What types of friendly intelligence are most useful for a hunter to have in an investigation? (i.e. not just threat intel feeds, but institutional knowledge and information about your own network)
It is critical to have as many up-to-date data feeds as possible, to ensure smooth operations in a threat hunting program. This includes an accurate asset inventory, IPAM / network inventory, DHCP logs, VPN logs, vulnerability assessment data, critical asset lists, etc. You should also keep track of vulnerability scanners and red team infrastructure, to prevent hunters from over-reacting to suspicious activity originating from those devices. In regards to intelligence feeds, many subscription feeds can be too generic for use in a large organization. Therefore, it is important to have a threat intelligence team that maintains more specific intel data that is relevant to your company, industry, and assets.
What general advice do you have for new Threat Hunters?
Don’t get discouraged when you come up empty-handed. Most organizations have a ton of data, and it is easy to get overwhelmed. Many people equate threat hunting to finding a needle in a haystack. But often times, it’s more like finding a specific needle in a stack of needles. Just dive in and start hunting. If you come up short, tomorrow is a new day!
Learn what “normal” looks like for your organization for a given dataset, and start to peel the “normal” data away from your view. Also, start your hunting efforts with a dataset that you are already somewhat familiar with. For example, if you’ve spent most of your career doing network security, you may find it easiest to start hunting with something like proxy logs or Netflow data. While if you’ve spent your career as a sys admin, you may find it easier to start hunting with Windows event logs or endpoint process tree data. Find your comfort zone and build up your skills from there.
What would you like to see Threat Hunting develop into across the industry in the future?

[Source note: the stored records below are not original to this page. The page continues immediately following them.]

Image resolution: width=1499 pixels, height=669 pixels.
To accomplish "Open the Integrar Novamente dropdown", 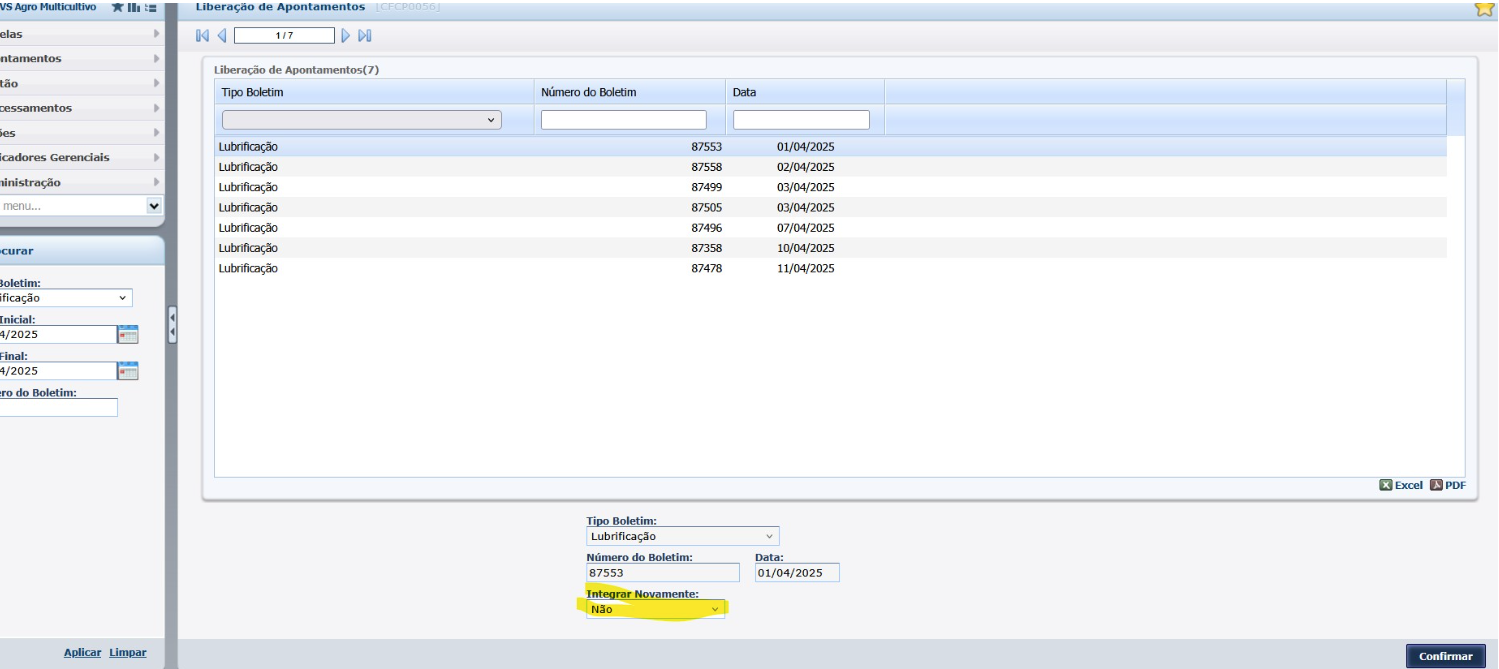I will pyautogui.click(x=656, y=609).
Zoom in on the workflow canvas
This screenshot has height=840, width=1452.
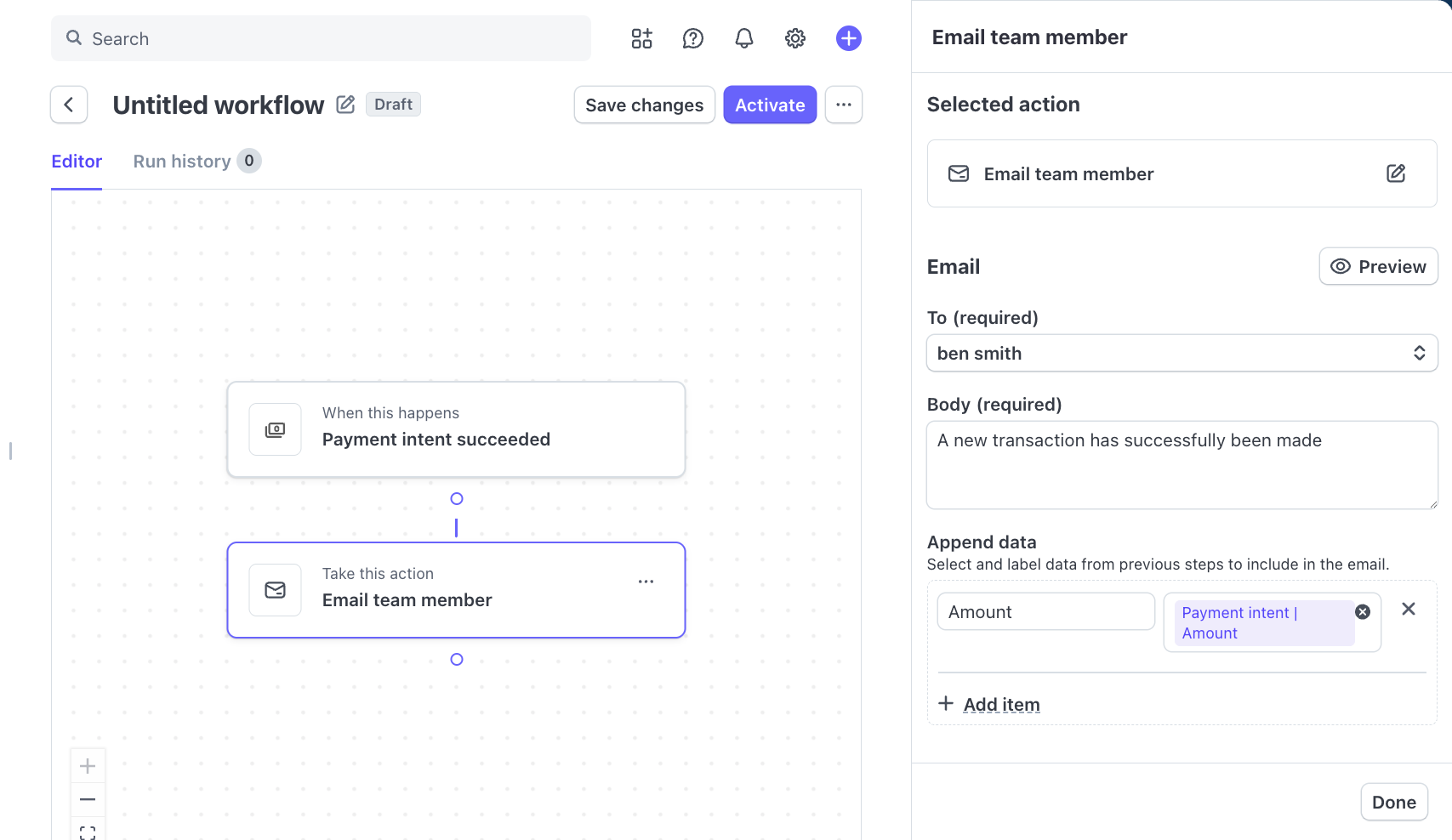pos(88,766)
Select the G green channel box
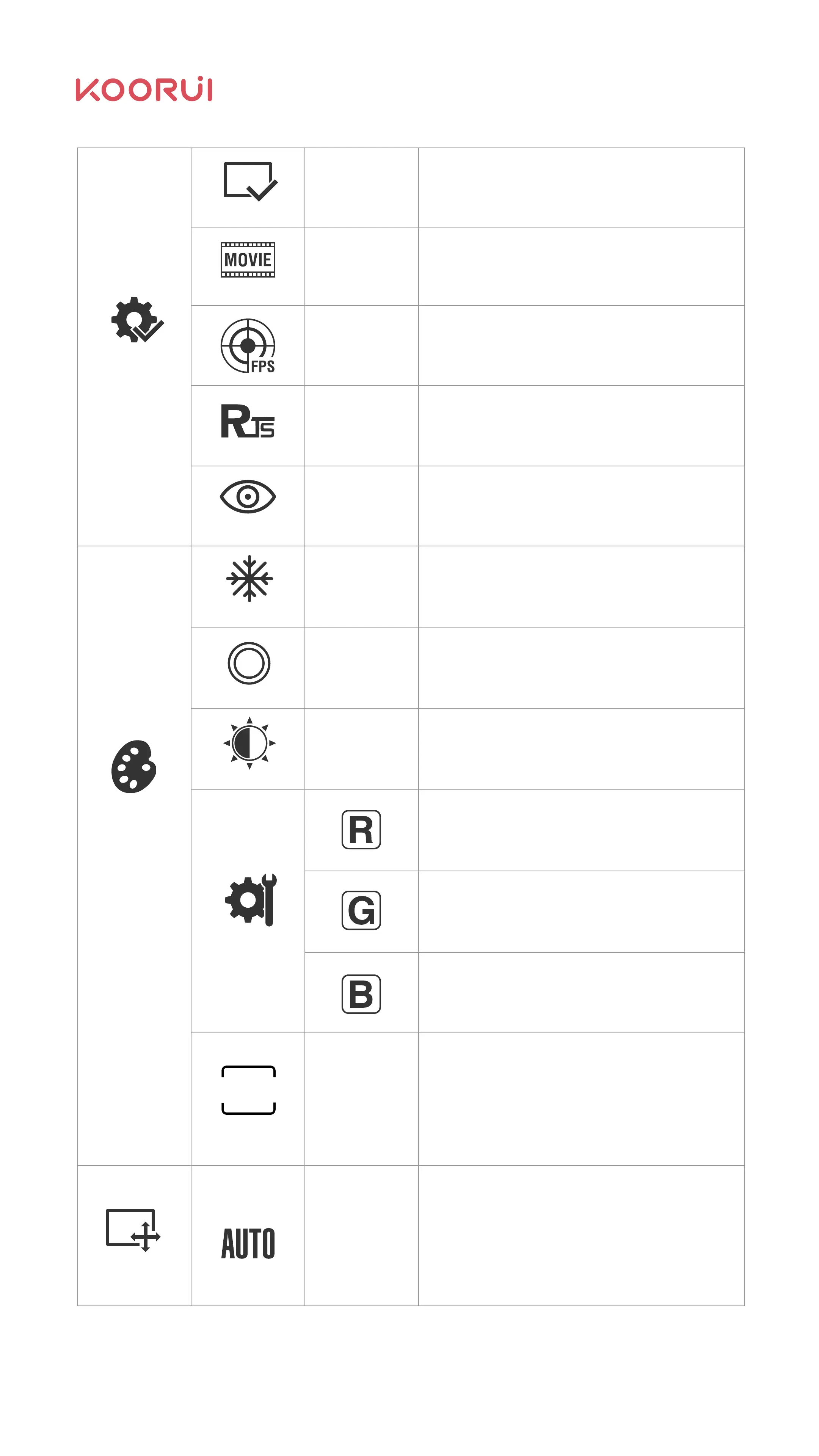Screen dimensions: 819x1456 point(361,910)
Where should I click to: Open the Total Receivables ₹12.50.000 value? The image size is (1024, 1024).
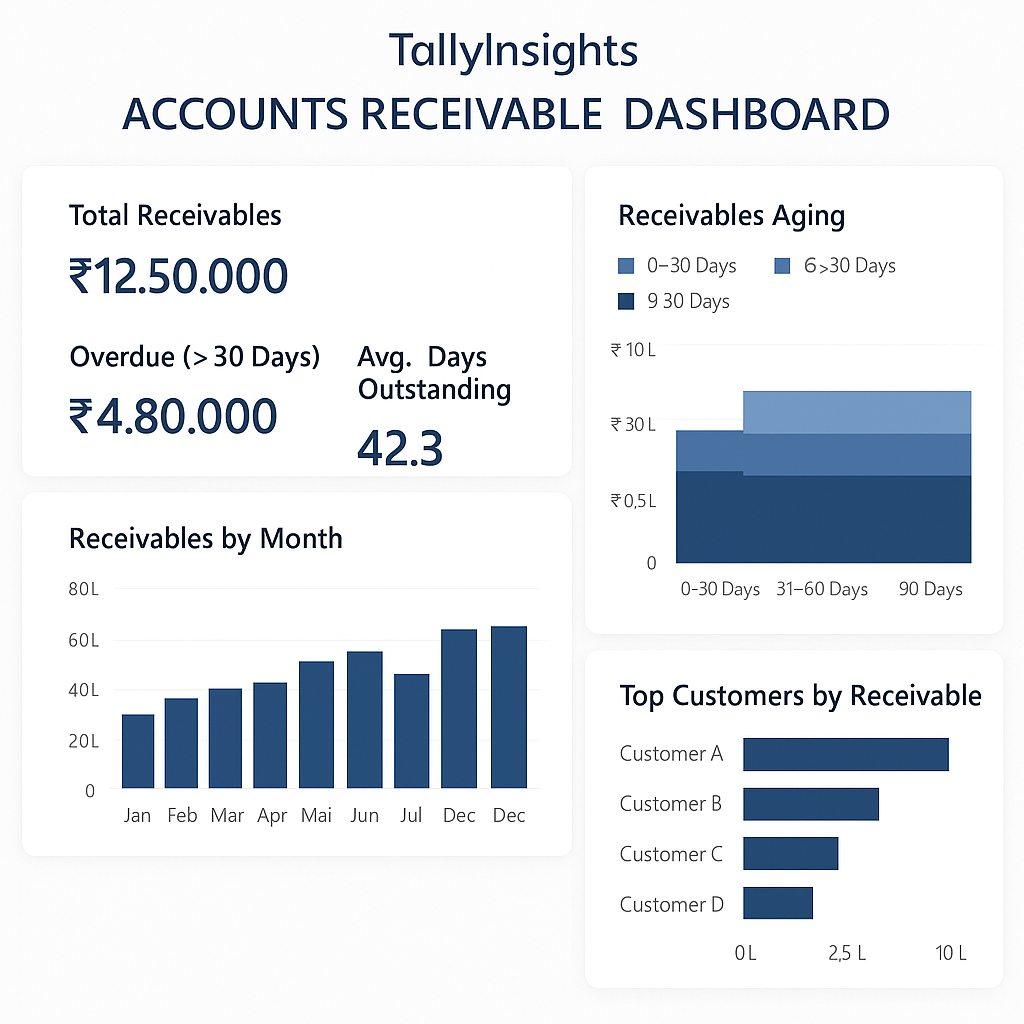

I want to see Threat Hunting become more of a partnership between red and blue teams (commonly referred to as a purple teaming) throughout the InfoSec industry. One of the most beneficial aspects of a good threat hunting program is to partner closely with red teamers, to adequately test new hunting ideas/logic rather than waiting on a real-world threat to find out if the logic is sound or not. This approach has allowed me to quickly identify faulty hunting logic, as well as to fine-tune good logic to more efficiently detect anomalous activity on the network and endpoints. All too often, it seems that red and blue teamers are competing with each other and do not want to share their “trade secrets” with one another. However, that competitive approach to red/blue teaming is not in the best interests of a solid security program.